Coming up next, we'll hear your answers to our e-mail question of the week and you can let us know what are you thinking about by e- mailing us at inthemoney@cnn.com.

(COMMERCIAL BREAK)

CAFFERTY: Time now get your answers to our e-mail question, about whether the United States favors Israel too much in its policy in the Middle East?

Diann (ph) in Los Angeles wrote this: "Of course, the United States favors Israel. And it amazes me when our politicians are asked why the Arabs hate us so much, and they just lower their heads and say they don't know. Arabs look at the way the U.S. blindly protects Israel's taking of Palestinian land and lives.

Jarrow (ph) wrote: "This is like asking whether U.S. support for Great Britain in 1940 against Hitler was appropriate. Israel is a democratic country, striving against the racism, sexism and theocratic extremism that dominates the region."

Chris from Waldorf, Maryland, wrote this: "Yes, we do favor Israel, but we must be ready to back Israel up when its existence is threatened. A better way to even things out would be to let the other Arab nations fund the cost of rebuilding housing settlements. That would do a lot to defuse Palestinian anger."
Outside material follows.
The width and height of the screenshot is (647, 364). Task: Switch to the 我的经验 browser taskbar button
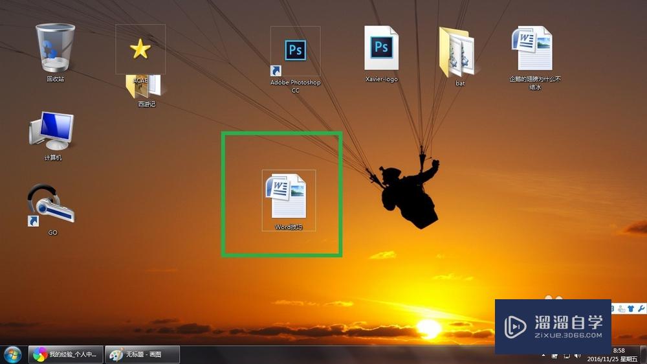pos(66,354)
Now, our e-mail question for this week is as follows: What can be done to stop U.S. corporations from sending jobs overseas. Send your answers to inthemoney@cnn.com. And you should also visit our show page at money.com/inthemoney, that's where you will find the address as well as the fun site of week and other fascinating little tidbits about this here program which is now over.

Thank you for joining us for this edition of IN THE MONEY. Thanks to the regular gang, CNN Financial Correspondent Susan Lisovicz, "Fortune" magazine editor-at-large, Andy Serwer, and money.com managing editor Allen Wastler.

Join us next week, Saturday at 1:00, Sunday at 3:00, or you can catch Andy and me all week long on "AMERICAN MORNING," very fine morning program, much better than the "Today Show," "Good Morning America" or any of those other things that are out there, starts at 7:00 Eastern time. Enjoy your Sunday, thanks for being with us.